Solar panels are also used for powering electronic devices of the bus such as heating and air conditioning, even in buses with the non-solar-powered engine. Such buses are advertised to meet anti-idling regulations in several states in the US.
Refitting existing vehicles with photovoltaic panels that feed the original battery with additional electric power has been shown to have the potential for contributing to CO2 emission mitigation and to the reduction of pollution. The thus transformed buses are however not solar in the strict sense of the word, as they do not use solar energy for propulsion. The use of buses in public transport implies frequent stops with the opening and closing of doors, which influence the way the energy of the battery is used.

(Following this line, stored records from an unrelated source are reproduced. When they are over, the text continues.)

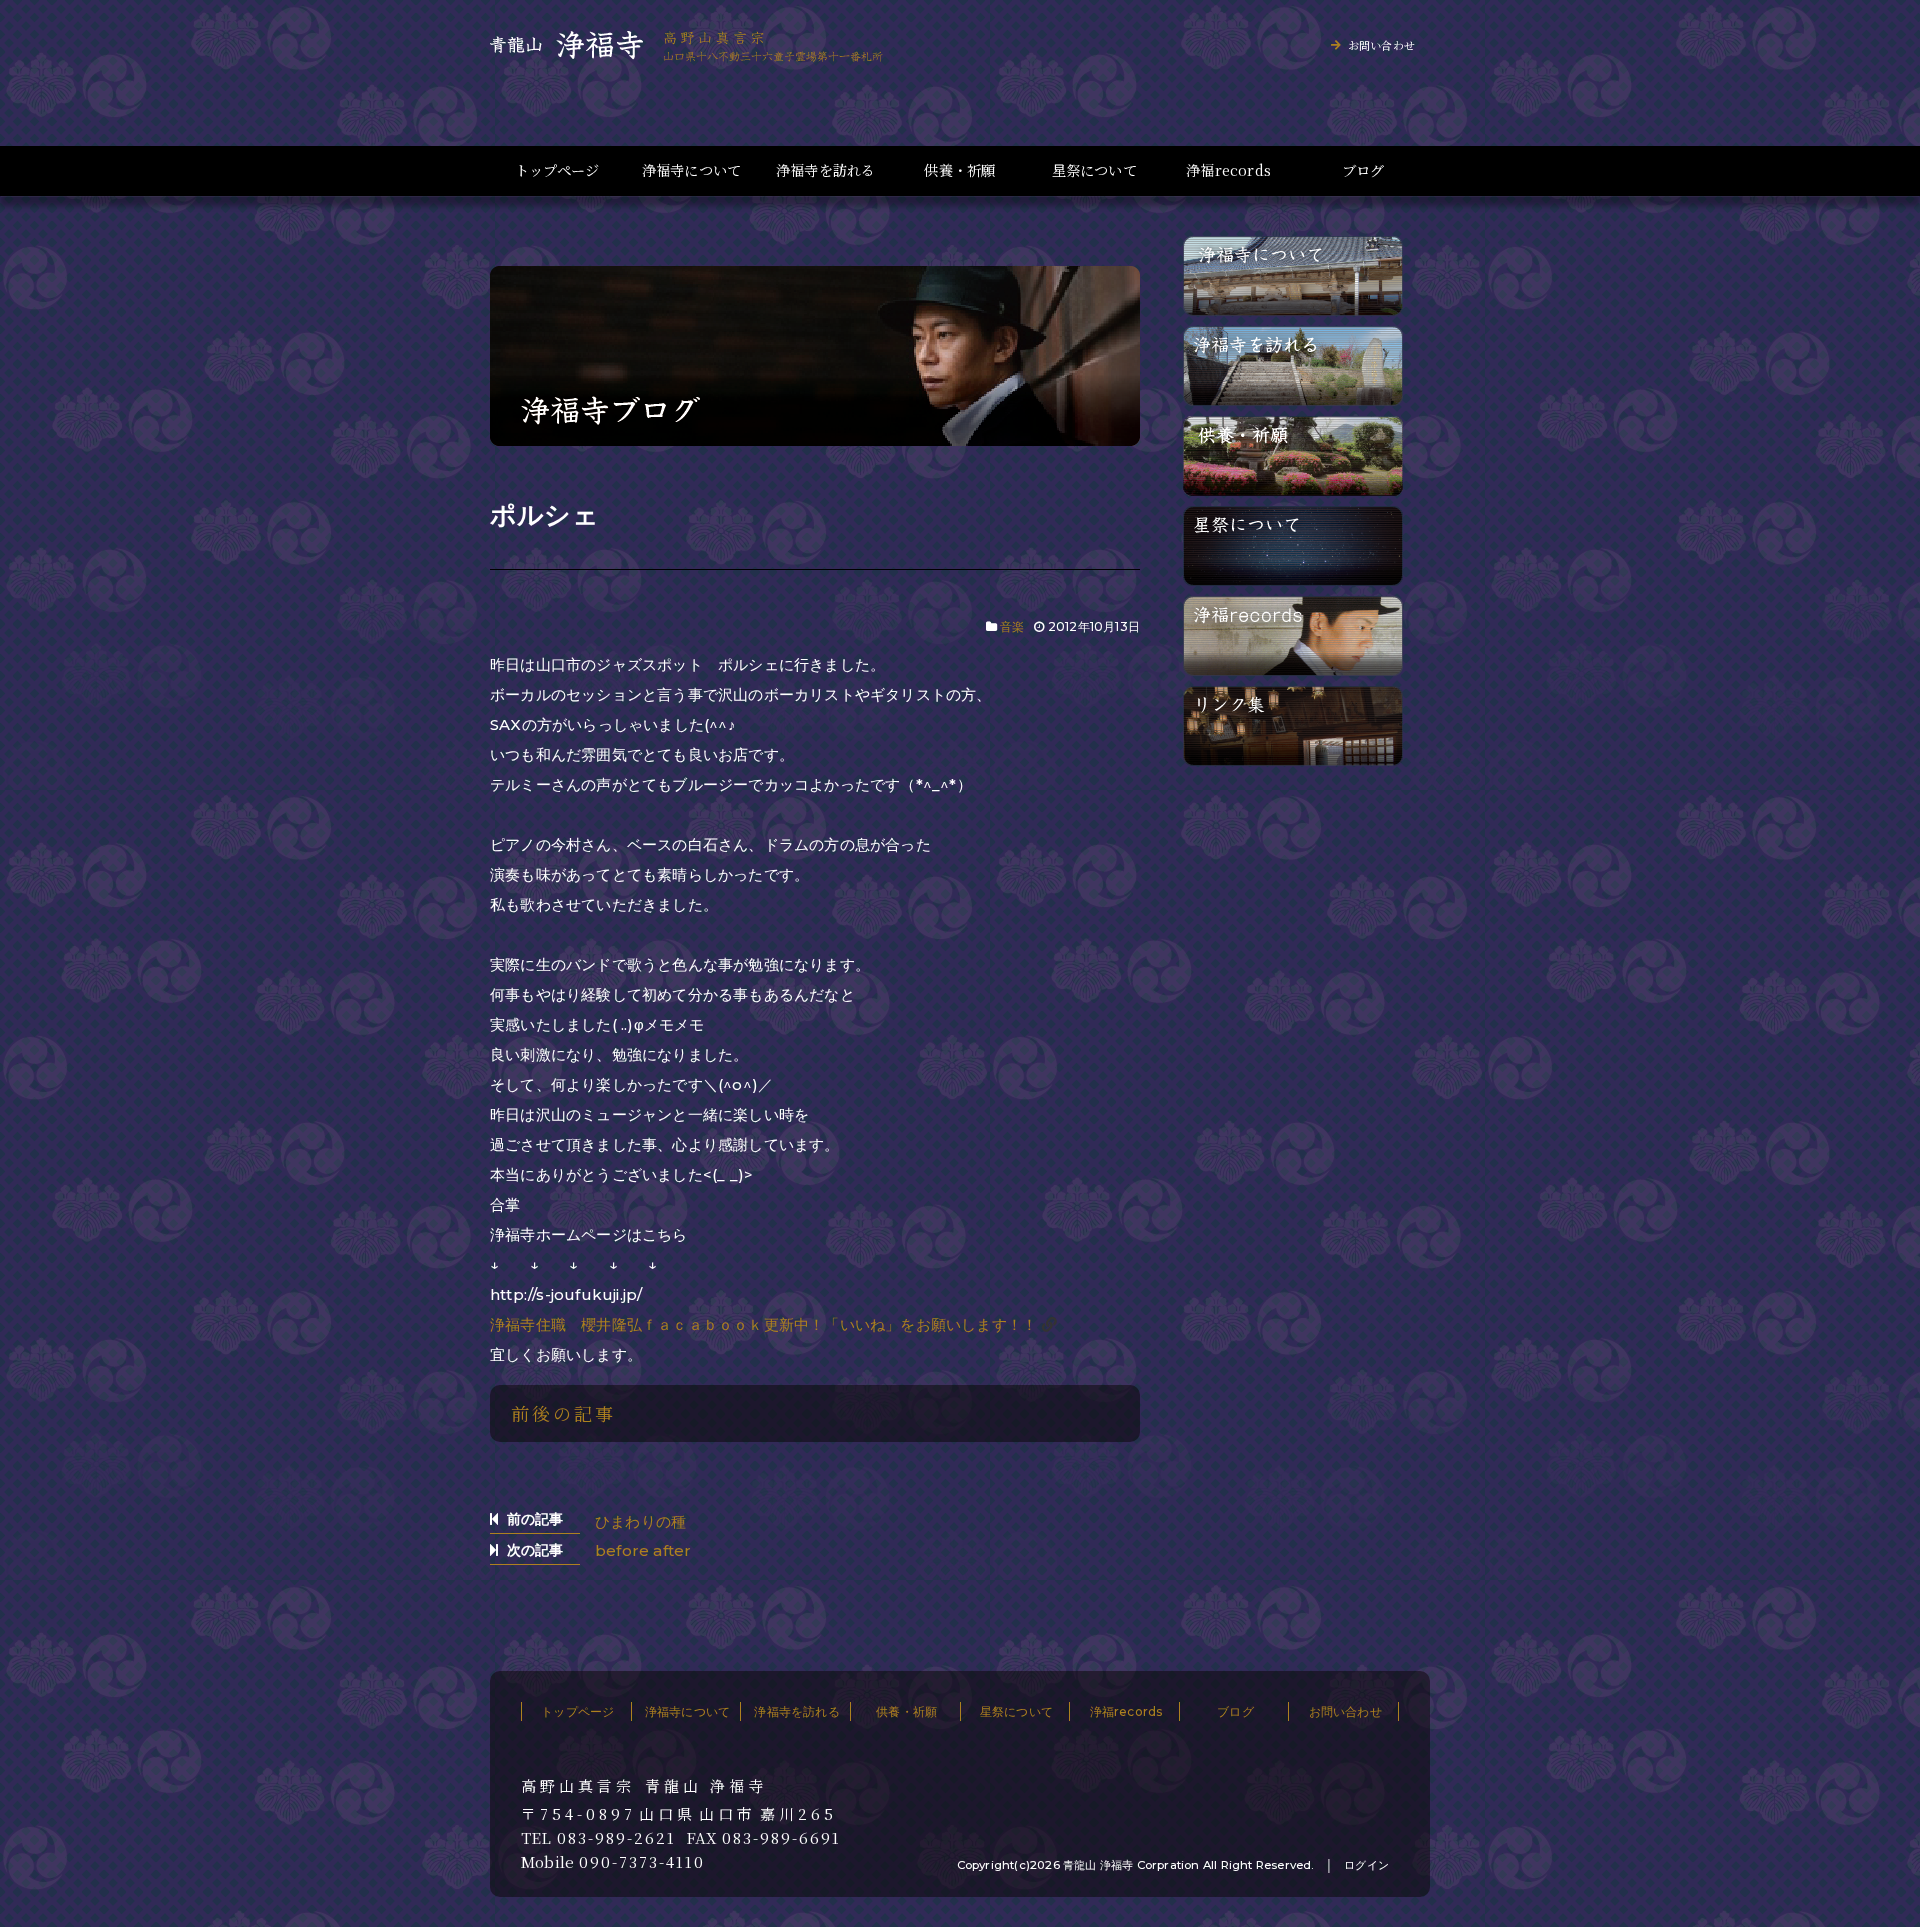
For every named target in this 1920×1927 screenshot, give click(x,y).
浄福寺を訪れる (825, 170)
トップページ (557, 170)
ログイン (1366, 1865)
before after (643, 1550)
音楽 (1012, 626)
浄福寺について (691, 170)
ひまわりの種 (640, 1521)
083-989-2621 (616, 1838)
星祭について (1094, 170)
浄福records (1228, 170)
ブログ (1363, 170)
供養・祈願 (959, 170)
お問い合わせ (1381, 45)
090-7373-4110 (642, 1862)
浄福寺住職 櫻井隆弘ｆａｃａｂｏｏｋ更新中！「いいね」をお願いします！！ (763, 1324)
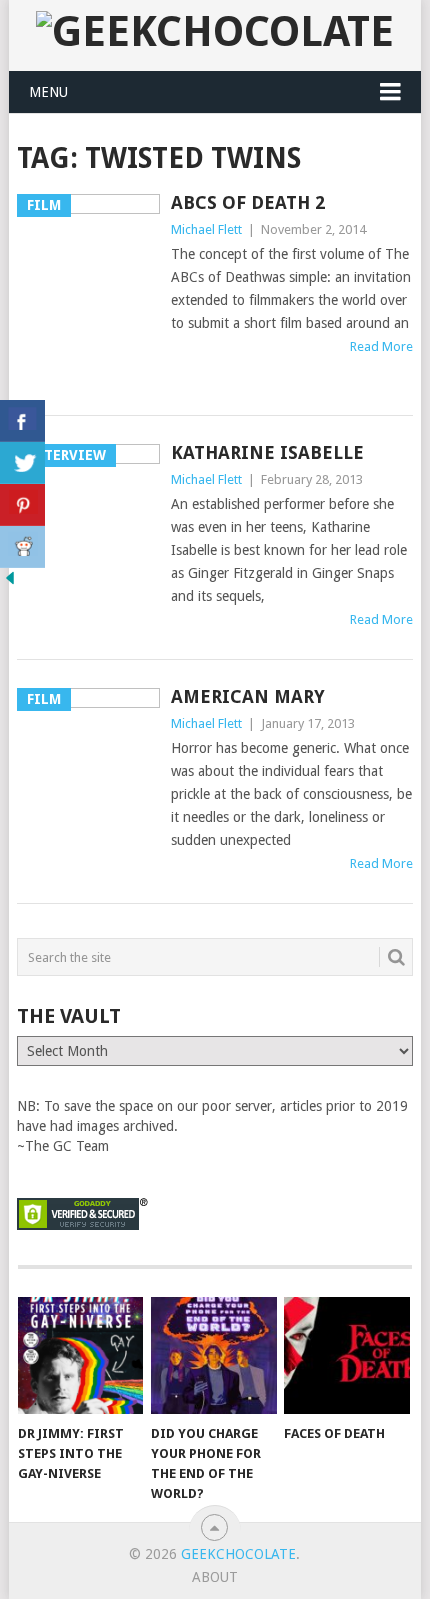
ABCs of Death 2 (248, 202)
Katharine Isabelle (267, 452)
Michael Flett (206, 229)
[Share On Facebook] (22, 421)
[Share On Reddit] (22, 547)
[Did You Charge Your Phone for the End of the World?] (213, 1355)
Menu (48, 92)
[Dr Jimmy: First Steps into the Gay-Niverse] (80, 1355)
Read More (381, 346)
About (215, 1577)
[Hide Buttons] (10, 583)
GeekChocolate (238, 1554)
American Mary (248, 696)
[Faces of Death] (346, 1355)
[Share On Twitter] (22, 463)
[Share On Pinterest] (22, 505)
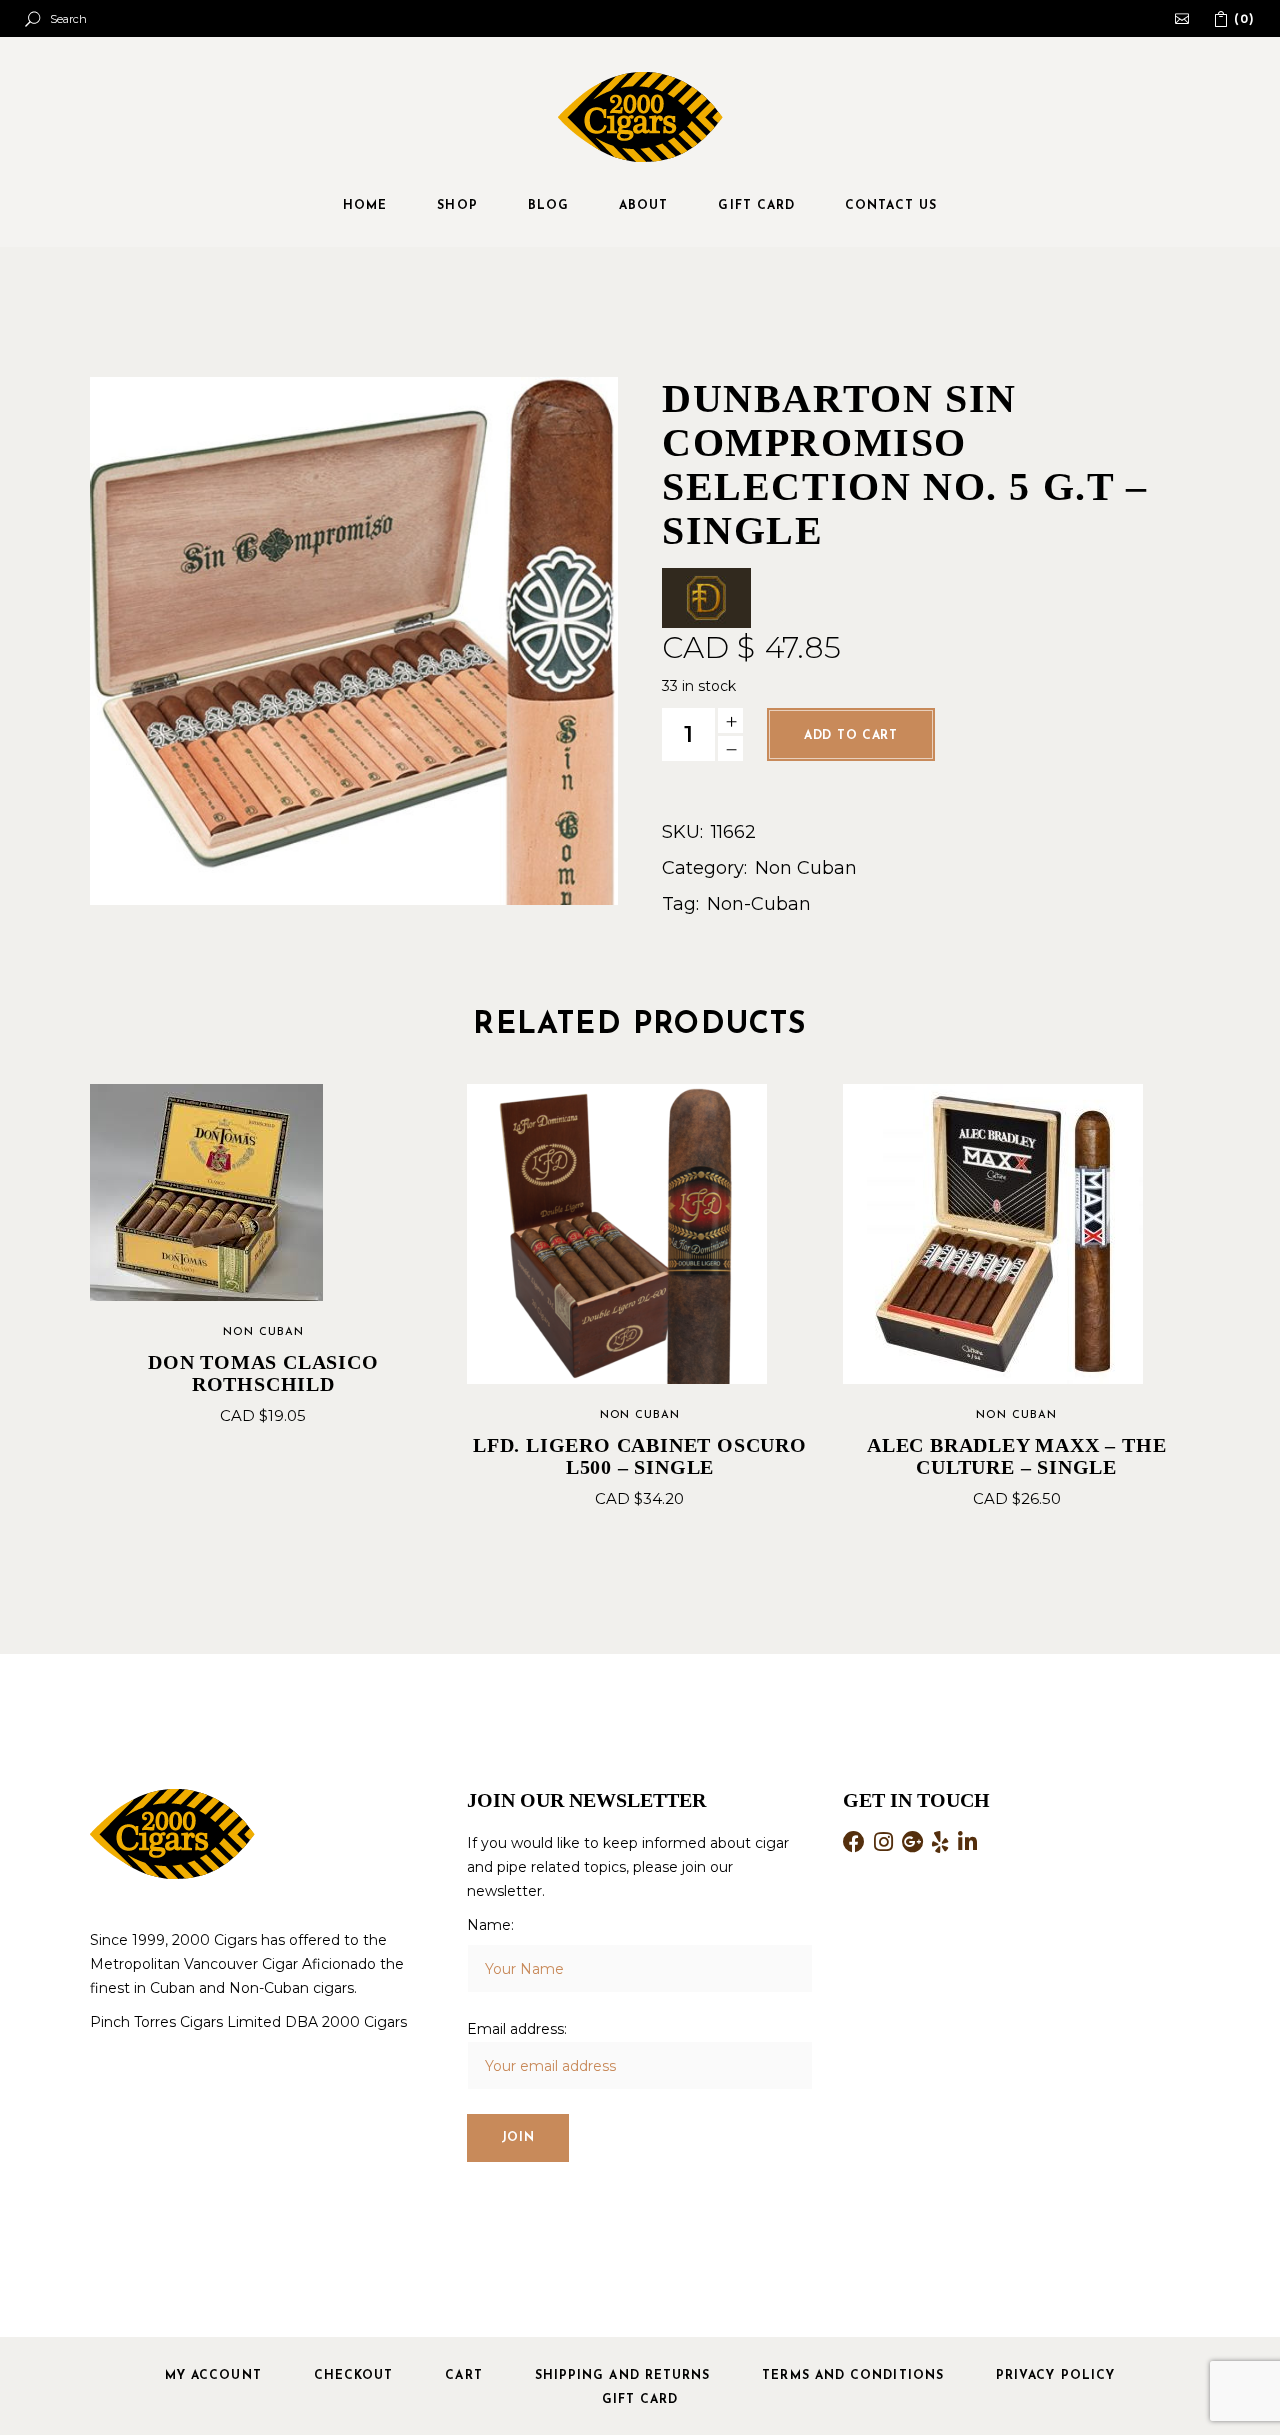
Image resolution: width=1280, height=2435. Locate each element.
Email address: (517, 2029)
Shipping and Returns (623, 2376)
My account (213, 2376)
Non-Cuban (759, 904)
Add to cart (851, 736)
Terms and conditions (853, 2376)
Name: (490, 1925)
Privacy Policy (1055, 2376)
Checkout (354, 2376)
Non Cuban (806, 868)
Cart (463, 2376)
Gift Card (640, 2400)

In principle, also trolleybuses or other non-autonomous electric buses or alternately powered buses such as fuel cell buses or dual-mode buses could be used for solar bus services, provided the origin of all or most of the energy used for proposing the bus would be solar energy. In practice, however, such systems also draw on other sources of energy, at least also other renewable energy sources such as wind energy. An example is that the city of Hamburg, Germany, received the 2011 European Green Capital Award for, among others, its fuel cell bus service that is claimed to be the world's largest hydrogen-powered bus fleet and is intended to use hydrogen generated from solar and wind energy.